The symmetric case for a *time* interval would be to measure both ends at the same *position* in our frame.

But when we count clock ticks they are *not* at the same position in *our* frame but rather in the travelling frame. The interval we observe corresponding to one unit of time for the traveller, ie for $#\Delta t’=1#$, is the time in our frame between the events in the *traveller’s* frame with $#\Delta x’=0#$ (rather than with $#\Delta x=0#$ which would be the analogue of what we did with the measuring rods).

This gives $#0=\gamma_{v}(\Delta x + v\Delta t)#$ so $#\Delta x=-v\Delta t#$, and so $$\Delta t’=\gamma_{v}(\Delta t – (v/c^2)\Delta x)=\gamma_{v}(1-(v^2/c^2))\Delta t=(1/\gamma_{v})\Delta t$$ So $#\Delta t=\gamma_{v}\Delta t’#$ which means that our clock ticks more frequently and we see the moving one as slowed down (and so having a longer “dilated” tick interval).

So what *would* the symmetric situation correspond to?

Well if we looked at events in the travelling frame with $#\Delta x=0#$ they would not be at the same position in the traveller’s frame and it would be like the traveller having a string of coordinated flashing lights and us measuring the time interval between two flashes at our own location rather than two flashes of the same travelling light (and since simultaneity is different for the traveller, the clocks or lights that she had synchronized are *not* in fact synchronized for us).

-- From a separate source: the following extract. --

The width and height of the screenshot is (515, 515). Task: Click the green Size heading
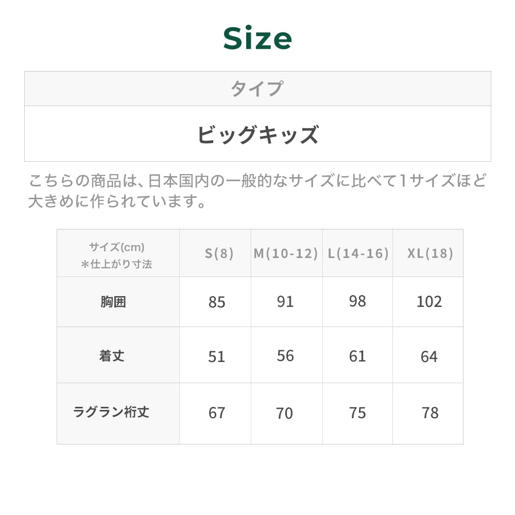258,39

And going back to lengths, if we determined the length of the measuring rod by looking at our spatial coordinates of both its endpoints at the same time in *its own* frame, then we’d actually be looking at the back end a bit earlier in our frame and so it’s front would have travelled on a bit and instead of being contracted we would indeed consider it dilated.

But to be frank, I’m still not satisfied with this answer. I’d like to see a more intuitive explanation of why we take this asymmetric approach to identifying the moving frame’s intervals of space (by fixing time in *our* frame) and time (by fixing position in *the other* frame).